*Challenge:*
Reproduce every line of the listing below verbatim, changing nothing.
=-=-=
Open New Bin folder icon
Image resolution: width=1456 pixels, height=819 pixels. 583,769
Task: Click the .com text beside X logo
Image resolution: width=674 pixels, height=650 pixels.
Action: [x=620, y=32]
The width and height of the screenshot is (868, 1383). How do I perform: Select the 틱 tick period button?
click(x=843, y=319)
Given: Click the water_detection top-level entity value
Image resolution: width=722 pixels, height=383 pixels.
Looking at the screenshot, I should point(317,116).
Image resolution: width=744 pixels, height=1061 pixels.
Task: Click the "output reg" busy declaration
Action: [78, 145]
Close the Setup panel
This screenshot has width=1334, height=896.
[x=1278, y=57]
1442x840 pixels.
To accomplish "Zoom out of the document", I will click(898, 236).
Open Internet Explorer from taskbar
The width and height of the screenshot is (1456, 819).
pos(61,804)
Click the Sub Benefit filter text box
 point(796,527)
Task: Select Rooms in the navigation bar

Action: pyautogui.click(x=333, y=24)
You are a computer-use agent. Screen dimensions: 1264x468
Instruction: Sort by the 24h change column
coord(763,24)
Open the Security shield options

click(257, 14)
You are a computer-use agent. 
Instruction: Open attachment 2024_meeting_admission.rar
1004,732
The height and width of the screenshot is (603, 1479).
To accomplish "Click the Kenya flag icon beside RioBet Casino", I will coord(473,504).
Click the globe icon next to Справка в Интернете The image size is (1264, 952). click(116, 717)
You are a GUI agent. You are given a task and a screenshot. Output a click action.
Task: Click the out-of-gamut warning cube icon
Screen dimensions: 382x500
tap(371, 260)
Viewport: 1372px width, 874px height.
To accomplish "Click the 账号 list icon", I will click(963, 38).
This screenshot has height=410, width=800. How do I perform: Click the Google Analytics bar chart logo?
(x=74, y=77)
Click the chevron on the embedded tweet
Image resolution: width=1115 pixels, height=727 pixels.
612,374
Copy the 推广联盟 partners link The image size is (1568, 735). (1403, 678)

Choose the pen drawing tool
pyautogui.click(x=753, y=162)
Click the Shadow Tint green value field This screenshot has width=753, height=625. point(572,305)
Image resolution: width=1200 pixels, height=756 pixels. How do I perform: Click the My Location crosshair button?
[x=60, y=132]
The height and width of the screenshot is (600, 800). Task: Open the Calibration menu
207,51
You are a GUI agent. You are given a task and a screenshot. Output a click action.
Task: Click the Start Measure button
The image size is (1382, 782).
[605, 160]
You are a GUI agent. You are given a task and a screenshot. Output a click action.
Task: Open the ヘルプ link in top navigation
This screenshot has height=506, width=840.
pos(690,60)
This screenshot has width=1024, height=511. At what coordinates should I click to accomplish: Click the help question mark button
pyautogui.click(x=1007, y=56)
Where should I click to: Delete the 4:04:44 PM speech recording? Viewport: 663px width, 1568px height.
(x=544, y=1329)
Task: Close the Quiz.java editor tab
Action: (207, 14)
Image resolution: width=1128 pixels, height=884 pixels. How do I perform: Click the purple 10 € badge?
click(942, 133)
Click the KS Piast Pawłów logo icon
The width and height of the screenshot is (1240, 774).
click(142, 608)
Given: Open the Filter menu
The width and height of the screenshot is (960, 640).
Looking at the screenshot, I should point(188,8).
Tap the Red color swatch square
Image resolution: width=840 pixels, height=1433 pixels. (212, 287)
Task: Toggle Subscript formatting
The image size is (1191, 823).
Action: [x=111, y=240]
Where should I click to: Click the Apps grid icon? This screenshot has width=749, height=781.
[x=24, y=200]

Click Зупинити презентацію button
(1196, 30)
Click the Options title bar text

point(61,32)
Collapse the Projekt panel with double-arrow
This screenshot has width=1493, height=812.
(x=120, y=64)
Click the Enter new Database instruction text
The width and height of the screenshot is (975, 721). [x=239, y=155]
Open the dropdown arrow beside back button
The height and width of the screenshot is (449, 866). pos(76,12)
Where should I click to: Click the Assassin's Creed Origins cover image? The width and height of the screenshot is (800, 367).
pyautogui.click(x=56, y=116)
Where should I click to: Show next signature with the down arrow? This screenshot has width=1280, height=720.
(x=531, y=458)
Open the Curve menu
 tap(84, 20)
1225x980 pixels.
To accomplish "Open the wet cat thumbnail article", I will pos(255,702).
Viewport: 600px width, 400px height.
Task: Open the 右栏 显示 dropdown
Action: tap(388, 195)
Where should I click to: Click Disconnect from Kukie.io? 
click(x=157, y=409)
=-=-=
*Output:*
Open New Bin folder icon
Image resolution: width=1456 pixels, height=819 pixels. 583,769
Task: Click the .com text beside X logo
Image resolution: width=674 pixels, height=650 pixels.
Action: [x=620, y=32]
The width and height of the screenshot is (868, 1383). How do I perform: Select the 틱 tick period button?
click(x=843, y=319)
Given: Click the water_detection top-level entity value
Image resolution: width=722 pixels, height=383 pixels.
Looking at the screenshot, I should point(317,116).
Image resolution: width=744 pixels, height=1061 pixels.
Task: Click the "output reg" busy declaration
Action: [78, 145]
Close the Setup panel
This screenshot has width=1334, height=896.
[x=1278, y=57]
1442x840 pixels.
To accomplish "Zoom out of the document", I will click(898, 236).
Open Internet Explorer from taskbar
The width and height of the screenshot is (1456, 819).
pos(61,804)
Click the Sub Benefit filter text box
 point(796,527)
Task: Select Rooms in the navigation bar

Action: pyautogui.click(x=333, y=24)
You are a computer-use agent. Screen dimensions: 1264x468
Instruction: Sort by the 24h change column
coord(763,24)
Open the Security shield options

click(257, 14)
You are a computer-use agent. 
Instruction: Open attachment 2024_meeting_admission.rar
1004,732
The height and width of the screenshot is (603, 1479).
To accomplish "Click the Kenya flag icon beside RioBet Casino", I will coord(473,504).
Click the globe icon next to Справка в Интернете The image size is (1264, 952). click(116, 717)
You are a GUI agent. You are given a task and a screenshot. Output a click action.
Task: Click the out-of-gamut warning cube icon
Screen dimensions: 382x500
tap(371, 260)
Viewport: 1372px width, 874px height.
To accomplish "Click the 账号 list icon", I will click(963, 38).
This screenshot has height=410, width=800. How do I perform: Click the Google Analytics bar chart logo?
(x=74, y=77)
Click the chevron on the embedded tweet
Image resolution: width=1115 pixels, height=727 pixels.
612,374
Copy the 推广联盟 partners link The image size is (1568, 735). (1403, 678)

Choose the pen drawing tool
pyautogui.click(x=753, y=162)
Click the Shadow Tint green value field This screenshot has width=753, height=625. point(572,305)
Image resolution: width=1200 pixels, height=756 pixels. How do I perform: Click the My Location crosshair button?
[x=60, y=132]
The height and width of the screenshot is (600, 800). Task: Open the Calibration menu
207,51
You are a GUI agent. You are given a task and a screenshot. Output a click action.
Task: Click the Start Measure button
The image size is (1382, 782).
[605, 160]
You are a GUI agent. You are given a task and a screenshot. Output a click action.
Task: Open the ヘルプ link in top navigation
This screenshot has height=506, width=840.
pos(690,60)
This screenshot has width=1024, height=511. At what coordinates should I click to accomplish: Click the help question mark button
pyautogui.click(x=1007, y=56)
Where should I click to: Delete the 4:04:44 PM speech recording? Viewport: 663px width, 1568px height.
(x=544, y=1329)
Task: Close the Quiz.java editor tab
Action: (207, 14)
Image resolution: width=1128 pixels, height=884 pixels. How do I perform: Click the purple 10 € badge?
click(942, 133)
Click the KS Piast Pawłów logo icon
The width and height of the screenshot is (1240, 774).
click(142, 608)
Given: Open the Filter menu
The width and height of the screenshot is (960, 640).
Looking at the screenshot, I should point(188,8).
Tap the Red color swatch square
Image resolution: width=840 pixels, height=1433 pixels. (212, 287)
Task: Toggle Subscript formatting
The image size is (1191, 823).
Action: [x=111, y=240]
Where should I click to: Click the Apps grid icon? This screenshot has width=749, height=781.
[x=24, y=200]

Click Зупинити презентацію button
(1196, 30)
Click the Options title bar text

point(61,32)
Collapse the Projekt panel with double-arrow
This screenshot has width=1493, height=812.
(x=120, y=64)
Click the Enter new Database instruction text
The width and height of the screenshot is (975, 721). [x=239, y=155]
Open the dropdown arrow beside back button
The height and width of the screenshot is (449, 866). pos(76,12)
Where should I click to: Click the Assassin's Creed Origins cover image? The width and height of the screenshot is (800, 367).
pyautogui.click(x=56, y=116)
Where should I click to: Show next signature with the down arrow? This screenshot has width=1280, height=720.
(x=531, y=458)
Open the Curve menu
 tap(84, 20)
1225x980 pixels.
To accomplish "Open the wet cat thumbnail article", I will pos(255,702).
Viewport: 600px width, 400px height.
Task: Open the 右栏 显示 dropdown
Action: tap(388, 195)
Where should I click to: Click Disconnect from Kukie.io? 
click(x=157, y=409)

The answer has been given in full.